Die von der BBT-Se vorgeschlagene Seilbahnlösung wurde allgemein positiv bewertet. Dabei soll die Verladestation südlich der Industriezone mit der Zielstation östlich von Wiesen verbunden werden. An der Zielstation war ursprünglich die Auffüllungsfläche vorgesehen, welche inzwischen zum Portalbereich des Fensterstollens verlegt wurde. Auf Wunsch der Gemeindevertreter soll nun eine Verlängerung der Seilbahn direkt bis zur Baustelle studiert und demselben Arbeitskreis erneut vorgestellt werden.

Gleichzeitig wurde seitens der Gemeinde Wiesen-Pfitsch der Wunsch vorgebracht, dass man noch immer auf einen möglichen Verzicht des Fensterstollens hoffe. Prof.
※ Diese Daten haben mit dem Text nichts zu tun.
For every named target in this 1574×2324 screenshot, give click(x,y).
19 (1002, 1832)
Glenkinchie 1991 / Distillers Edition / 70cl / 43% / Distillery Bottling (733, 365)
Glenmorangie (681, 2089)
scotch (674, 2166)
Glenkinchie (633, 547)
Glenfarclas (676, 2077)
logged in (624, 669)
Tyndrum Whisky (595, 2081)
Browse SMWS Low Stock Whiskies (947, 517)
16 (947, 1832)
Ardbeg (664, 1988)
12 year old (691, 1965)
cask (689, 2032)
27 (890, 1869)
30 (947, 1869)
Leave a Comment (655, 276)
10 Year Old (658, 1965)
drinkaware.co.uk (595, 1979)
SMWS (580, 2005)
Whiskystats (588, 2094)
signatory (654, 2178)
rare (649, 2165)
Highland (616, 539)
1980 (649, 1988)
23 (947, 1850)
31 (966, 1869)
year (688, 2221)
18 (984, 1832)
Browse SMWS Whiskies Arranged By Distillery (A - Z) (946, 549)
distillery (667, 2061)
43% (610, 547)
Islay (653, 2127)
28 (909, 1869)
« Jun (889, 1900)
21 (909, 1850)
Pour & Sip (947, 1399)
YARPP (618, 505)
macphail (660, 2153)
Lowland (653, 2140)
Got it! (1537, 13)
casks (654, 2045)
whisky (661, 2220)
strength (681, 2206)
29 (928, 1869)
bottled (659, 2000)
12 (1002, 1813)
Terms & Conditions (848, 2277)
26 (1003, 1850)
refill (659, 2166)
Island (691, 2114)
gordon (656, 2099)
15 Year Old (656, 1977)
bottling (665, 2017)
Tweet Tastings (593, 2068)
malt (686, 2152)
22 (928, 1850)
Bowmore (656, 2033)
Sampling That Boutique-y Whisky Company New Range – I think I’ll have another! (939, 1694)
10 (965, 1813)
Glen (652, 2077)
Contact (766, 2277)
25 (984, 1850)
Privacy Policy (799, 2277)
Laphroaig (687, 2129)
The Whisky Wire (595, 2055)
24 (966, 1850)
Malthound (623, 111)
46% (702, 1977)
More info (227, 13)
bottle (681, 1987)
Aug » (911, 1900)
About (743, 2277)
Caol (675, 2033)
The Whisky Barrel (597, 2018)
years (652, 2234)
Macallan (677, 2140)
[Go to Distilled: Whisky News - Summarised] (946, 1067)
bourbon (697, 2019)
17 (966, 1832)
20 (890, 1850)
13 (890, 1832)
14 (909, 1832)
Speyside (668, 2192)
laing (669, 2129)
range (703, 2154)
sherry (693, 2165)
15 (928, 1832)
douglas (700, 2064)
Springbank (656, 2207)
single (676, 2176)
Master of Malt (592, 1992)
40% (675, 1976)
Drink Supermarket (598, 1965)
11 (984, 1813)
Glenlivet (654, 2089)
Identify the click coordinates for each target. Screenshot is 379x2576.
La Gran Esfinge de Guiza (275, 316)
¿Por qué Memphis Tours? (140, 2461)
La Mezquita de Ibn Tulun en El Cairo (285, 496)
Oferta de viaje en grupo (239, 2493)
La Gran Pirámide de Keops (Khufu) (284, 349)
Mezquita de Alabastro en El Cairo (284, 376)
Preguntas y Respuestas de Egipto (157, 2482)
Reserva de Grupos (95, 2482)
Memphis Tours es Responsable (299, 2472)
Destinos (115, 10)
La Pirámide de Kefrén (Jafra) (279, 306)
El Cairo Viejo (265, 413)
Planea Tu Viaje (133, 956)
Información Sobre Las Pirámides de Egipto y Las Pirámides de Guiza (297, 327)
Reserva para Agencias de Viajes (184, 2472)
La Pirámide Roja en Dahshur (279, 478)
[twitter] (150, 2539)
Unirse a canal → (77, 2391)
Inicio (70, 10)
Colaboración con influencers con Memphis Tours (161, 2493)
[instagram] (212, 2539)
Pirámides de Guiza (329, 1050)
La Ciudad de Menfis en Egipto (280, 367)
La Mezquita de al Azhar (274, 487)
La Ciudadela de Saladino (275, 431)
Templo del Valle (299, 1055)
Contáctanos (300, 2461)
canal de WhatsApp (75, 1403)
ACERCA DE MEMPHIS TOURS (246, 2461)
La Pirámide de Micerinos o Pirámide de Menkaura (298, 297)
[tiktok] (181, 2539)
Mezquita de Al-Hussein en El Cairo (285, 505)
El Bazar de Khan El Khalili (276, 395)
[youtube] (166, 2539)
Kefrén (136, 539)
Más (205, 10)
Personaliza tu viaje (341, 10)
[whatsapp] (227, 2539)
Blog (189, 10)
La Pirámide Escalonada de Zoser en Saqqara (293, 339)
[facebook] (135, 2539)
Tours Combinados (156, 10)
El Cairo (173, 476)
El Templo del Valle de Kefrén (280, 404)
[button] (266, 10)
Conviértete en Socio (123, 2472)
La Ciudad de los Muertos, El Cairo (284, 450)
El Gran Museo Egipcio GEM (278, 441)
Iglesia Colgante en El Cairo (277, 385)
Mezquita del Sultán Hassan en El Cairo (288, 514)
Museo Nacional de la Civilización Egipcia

Bergmeiste erklärte dazu, dass man bereits verschiede Varianten studiert habe, bisher eine entsprechende Lösung nicht gefunden werden konnte. Das größte Hinderniss stellt dabei die Europäische Richtlinie zur Tunnelsicherheit dar, welche mindestens alle 20km eine Multifunktionsstelle vorsieht.